The British pet massacre is one of the stranger tragedies of WWII, a footnote that gets lost amongst all the human devastation that followed. In 1939, the British government formed the National Air Raid Precautions Animals Committee to decide what should happen to pets as the war commenced. The fear was that as the government was forced to ration food, people would either share their rations with their pets or simply leave them to die, inhumanely, of hunger.
Believing neither of these options to be palatable, they decided on the next best thing: urging people to destroy their healthy pets post-haste.
In a pamphlet distributed amongst the population, they suggested that anyone with pets consider relocating them to the countryside (not a euphemism) or "if you cannot place them in the care of neighbors, it really is kindest to have them destroyed". Though the message clearly highlighted that they should seek a new home for the pets first, it was undermined somewhat by the fact that opposite the message was a full-page ad for a bolt gun labeled "the standard instrument for the humane destruction of domestic animals".
When war was declared, pet owners dutifully lined up in their hundreds of thousands to get their beloved pets destroyed.
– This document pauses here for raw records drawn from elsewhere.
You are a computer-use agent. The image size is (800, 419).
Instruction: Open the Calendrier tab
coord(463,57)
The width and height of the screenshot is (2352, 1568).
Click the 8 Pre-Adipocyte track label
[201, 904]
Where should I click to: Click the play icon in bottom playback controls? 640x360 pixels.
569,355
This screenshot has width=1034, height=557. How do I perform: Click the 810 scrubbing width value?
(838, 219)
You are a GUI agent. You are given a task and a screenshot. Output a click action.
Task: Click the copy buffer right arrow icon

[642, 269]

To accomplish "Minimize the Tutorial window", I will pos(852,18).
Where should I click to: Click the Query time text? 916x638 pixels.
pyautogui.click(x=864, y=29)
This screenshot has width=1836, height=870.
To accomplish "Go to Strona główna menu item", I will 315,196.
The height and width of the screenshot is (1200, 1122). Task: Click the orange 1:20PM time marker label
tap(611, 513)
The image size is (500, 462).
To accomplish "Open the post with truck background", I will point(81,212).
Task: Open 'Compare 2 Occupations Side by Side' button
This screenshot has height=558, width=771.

"Our technical officers called upon to perform this unhappy duty will never forget the tragedy of those days," the founder of the People's Dispensary for Sick Animals said of the time.
Within a week, over 400,000 dogs and cats had been put down, a quarter of London's pets. Queues outside one animal shelter reached half a mile long, full of people waiting to destroy their animals, and crematoriums became backed up with corpses, as they couldn't operate at night due to blackout orders. When suitable graveyards ran out, half a million pets were buried under one meadow. In total, over 750,000 pets were killed.
People thought they were doing the right thing, but it quickly became apparent that, as was reported in The Times, “there is daily evidence that large numbers of pet dogs are still being destroyed for no better reason than that it is inconvenient to keep them alive – which, of course, is no reason at all, but merely shows an owner’s inability to appreciate his obligations towards his animal.”
Those that escaped the initial frenzy mostly survived until the end of the war.